__ÉNONCÉ DU PROBLÈME A__: Recopiez intégralement, à l’identique, le texte consacré à l’unité européenne face à la Chine.

__EXTRAIT__:
Opinion Commerce et droits humains

L’Europe doit faire preuve de davantage d’unité face à la Chine

La meilleure réponse contre le récit autoritaire de la Chine est de s'assurer que la démocratie et l'unité en Europe et chez l'allié américain soient toujours d'actualité pour tous, estime Michael Göbbel depuis Pékin.

Publié le 23 novembre 2020 à 16:10

“L’Allemagne souhaite de tout cœur l'unification de l'Europe", rétorquait le chancelier Konrad Adenauer en 1950 aux critiques américaines sur l'intégration européenne. Le monde a radicalement changé depuis lors. L'appétit de l'Allemagne pour la poursuite de l'unification européenne est au plus bas et les Etats-Unis ont perdu le capital politique nécessaire pour critiquer les autres. Mais l'unité européenne est plus importante que jamais : la Chine, avec son modèle économique dirigé par l'Etat, représente un récit attrayant pour combler le vide laissé par les Etats membres européens.

__LISTE DES DONNÉES__:

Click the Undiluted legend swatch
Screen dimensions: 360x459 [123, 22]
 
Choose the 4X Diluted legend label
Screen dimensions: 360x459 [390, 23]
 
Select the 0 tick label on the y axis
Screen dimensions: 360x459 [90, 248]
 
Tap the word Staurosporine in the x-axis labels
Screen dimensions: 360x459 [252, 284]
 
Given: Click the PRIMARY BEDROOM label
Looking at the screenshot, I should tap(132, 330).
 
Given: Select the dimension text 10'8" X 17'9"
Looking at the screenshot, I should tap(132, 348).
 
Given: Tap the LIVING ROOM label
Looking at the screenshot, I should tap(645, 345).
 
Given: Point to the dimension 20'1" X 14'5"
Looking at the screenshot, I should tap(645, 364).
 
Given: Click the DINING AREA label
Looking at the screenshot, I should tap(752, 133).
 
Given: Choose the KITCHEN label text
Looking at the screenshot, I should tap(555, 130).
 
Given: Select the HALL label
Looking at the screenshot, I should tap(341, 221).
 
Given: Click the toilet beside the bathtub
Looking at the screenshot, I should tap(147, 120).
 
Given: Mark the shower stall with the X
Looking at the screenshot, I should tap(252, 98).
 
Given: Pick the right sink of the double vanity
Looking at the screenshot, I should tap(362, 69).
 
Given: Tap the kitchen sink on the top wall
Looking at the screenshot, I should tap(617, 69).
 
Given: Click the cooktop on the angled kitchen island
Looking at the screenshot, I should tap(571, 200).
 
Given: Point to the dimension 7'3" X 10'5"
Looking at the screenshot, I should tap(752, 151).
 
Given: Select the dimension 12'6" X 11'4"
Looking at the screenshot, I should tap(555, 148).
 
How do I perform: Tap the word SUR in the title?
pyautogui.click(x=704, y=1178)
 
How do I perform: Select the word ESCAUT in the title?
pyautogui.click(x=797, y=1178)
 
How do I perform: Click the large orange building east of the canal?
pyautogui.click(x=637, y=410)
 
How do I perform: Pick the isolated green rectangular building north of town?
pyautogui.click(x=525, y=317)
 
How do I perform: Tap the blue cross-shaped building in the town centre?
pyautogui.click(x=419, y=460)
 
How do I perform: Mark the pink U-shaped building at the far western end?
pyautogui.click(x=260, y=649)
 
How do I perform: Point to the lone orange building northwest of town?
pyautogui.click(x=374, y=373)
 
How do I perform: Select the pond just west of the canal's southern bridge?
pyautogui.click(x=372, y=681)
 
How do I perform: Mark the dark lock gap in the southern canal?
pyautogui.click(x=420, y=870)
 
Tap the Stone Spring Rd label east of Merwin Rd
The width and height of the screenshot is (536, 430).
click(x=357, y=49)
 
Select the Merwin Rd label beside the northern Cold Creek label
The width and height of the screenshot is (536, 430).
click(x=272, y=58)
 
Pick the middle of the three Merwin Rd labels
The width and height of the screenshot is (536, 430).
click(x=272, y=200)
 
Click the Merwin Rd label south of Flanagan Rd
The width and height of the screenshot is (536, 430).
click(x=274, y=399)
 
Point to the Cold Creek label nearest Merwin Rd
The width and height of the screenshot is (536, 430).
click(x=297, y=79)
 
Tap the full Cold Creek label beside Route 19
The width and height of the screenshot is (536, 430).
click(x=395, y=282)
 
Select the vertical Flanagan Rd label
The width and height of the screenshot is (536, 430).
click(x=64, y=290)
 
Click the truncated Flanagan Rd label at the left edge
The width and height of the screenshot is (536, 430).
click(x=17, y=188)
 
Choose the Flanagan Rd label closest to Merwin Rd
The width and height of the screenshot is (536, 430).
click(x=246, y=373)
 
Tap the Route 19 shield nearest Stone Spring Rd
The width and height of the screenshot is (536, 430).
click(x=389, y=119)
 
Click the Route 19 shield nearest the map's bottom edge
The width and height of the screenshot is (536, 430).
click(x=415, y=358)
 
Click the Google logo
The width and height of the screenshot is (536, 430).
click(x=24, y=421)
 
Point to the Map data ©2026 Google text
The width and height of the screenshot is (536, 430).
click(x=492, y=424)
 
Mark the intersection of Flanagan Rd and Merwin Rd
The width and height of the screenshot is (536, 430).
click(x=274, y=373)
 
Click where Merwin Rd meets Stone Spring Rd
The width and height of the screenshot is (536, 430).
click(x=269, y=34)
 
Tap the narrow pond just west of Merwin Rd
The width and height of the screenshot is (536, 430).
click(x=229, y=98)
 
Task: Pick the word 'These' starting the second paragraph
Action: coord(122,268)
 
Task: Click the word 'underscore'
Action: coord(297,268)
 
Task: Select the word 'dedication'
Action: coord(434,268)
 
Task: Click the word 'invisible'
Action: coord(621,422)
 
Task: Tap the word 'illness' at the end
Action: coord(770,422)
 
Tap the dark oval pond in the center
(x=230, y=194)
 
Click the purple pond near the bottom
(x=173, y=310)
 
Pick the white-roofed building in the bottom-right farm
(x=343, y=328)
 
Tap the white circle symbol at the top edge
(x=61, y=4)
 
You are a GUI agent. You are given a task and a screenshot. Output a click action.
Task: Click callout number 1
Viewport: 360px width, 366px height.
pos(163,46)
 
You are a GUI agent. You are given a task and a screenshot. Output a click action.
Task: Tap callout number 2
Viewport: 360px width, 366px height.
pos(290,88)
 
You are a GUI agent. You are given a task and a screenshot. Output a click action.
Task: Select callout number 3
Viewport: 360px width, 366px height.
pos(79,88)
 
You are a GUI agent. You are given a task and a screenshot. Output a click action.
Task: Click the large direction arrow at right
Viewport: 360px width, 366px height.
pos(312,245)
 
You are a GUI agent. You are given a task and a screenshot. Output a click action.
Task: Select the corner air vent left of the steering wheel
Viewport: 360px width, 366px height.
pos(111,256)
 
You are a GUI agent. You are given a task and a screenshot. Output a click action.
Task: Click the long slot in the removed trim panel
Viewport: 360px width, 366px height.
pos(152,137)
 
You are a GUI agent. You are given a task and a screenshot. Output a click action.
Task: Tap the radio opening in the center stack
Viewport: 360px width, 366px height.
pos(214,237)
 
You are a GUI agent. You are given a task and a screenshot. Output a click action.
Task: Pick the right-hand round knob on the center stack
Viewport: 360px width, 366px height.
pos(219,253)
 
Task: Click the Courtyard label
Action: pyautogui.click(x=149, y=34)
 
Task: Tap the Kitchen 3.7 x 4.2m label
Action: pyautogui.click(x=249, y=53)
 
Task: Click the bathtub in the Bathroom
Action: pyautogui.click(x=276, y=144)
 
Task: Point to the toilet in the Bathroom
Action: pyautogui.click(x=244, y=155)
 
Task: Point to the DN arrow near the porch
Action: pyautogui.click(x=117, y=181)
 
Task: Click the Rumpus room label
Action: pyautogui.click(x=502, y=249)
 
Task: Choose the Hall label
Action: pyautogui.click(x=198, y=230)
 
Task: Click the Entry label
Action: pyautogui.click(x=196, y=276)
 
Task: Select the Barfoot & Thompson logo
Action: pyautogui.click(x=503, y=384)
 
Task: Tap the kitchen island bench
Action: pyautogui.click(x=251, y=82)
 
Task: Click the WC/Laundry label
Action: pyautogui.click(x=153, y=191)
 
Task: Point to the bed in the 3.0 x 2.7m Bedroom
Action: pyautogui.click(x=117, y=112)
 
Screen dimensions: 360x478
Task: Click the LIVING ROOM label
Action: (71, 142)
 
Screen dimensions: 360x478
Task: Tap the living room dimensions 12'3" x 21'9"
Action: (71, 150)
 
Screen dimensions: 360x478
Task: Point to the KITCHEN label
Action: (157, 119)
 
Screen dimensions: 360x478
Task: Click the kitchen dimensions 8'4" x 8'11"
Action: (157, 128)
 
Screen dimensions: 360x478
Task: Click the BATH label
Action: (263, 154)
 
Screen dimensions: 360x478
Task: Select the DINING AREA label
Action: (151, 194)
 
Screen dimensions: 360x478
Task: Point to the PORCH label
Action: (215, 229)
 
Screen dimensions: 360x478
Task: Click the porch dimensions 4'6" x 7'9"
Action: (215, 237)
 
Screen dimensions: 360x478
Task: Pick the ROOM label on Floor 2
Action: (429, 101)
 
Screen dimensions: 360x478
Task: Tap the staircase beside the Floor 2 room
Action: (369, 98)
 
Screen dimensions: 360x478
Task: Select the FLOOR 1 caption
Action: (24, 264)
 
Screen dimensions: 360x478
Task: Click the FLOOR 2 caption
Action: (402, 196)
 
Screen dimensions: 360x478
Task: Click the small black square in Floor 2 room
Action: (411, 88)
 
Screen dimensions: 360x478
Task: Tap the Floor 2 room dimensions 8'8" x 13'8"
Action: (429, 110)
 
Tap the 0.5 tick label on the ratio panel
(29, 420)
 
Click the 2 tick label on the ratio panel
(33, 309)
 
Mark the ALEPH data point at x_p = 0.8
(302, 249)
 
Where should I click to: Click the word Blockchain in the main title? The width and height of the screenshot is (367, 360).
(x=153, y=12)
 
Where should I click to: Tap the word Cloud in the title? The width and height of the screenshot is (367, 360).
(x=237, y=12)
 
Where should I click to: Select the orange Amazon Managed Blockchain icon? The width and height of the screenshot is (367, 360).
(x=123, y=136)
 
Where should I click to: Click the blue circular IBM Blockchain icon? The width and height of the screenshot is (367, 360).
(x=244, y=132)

__ÉNONCÉ DU PROBLÈME B__: Dans la liste, reprenez uniquement la partie qui commence par la ligne contenant « Tap the full Cold Creek label beside Route 19 » et se termine par la ligne contenant « click(x=246, y=373) ». Remplacez-y « Flanagan Rd » par « Flanagan Road » sans rien modifier d’autre.

__RÉSULTAT OBTENU A__:
Opinion Commerce et droits humains

L’Europe doit faire preuve de davantage d’unité face à la Chine

La meilleure réponse contre le récit autoritaire de la Chine est de s'assurer que la démocratie et l'unité en Europe et chez l'allié américain soient toujours d'actualité pour tous, estime Michael Göbbel depuis Pékin.

Publié le 23 novembre 2020 à 16:10

“L’Allemagne souhaite de tout cœur l'unification de l'Europe", rétorquait le chancelier Konrad Adenauer en 1950 aux critiques américaines sur l'intégration européenne. Le monde a radicalement changé depuis lors. L'appétit de l'Allemagne pour la poursuite de l'unification européenne est au plus bas et les Etats-Unis ont perdu le capital politique nécessaire pour critiquer les autres. Mais l'unité européenne est plus importante que jamais : la Chine, avec son modèle économique dirigé par l'Etat, représente un récit attrayant pour combler le vide laissé par les Etats membres européens.

__RÉSULTAT OBTENU B__:
Tap the full Cold Creek label beside Route 19
The width and height of the screenshot is (536, 430).
click(x=395, y=282)
 
Select the vertical Flanagan Road label
The width and height of the screenshot is (536, 430).
click(x=64, y=290)
 
Click the truncated Flanagan Road label at the left edge
The width and height of the screenshot is (536, 430).
click(x=17, y=188)
 
Choose the Flanagan Road label closest to Merwin Rd
The width and height of the screenshot is (536, 430).
click(x=246, y=373)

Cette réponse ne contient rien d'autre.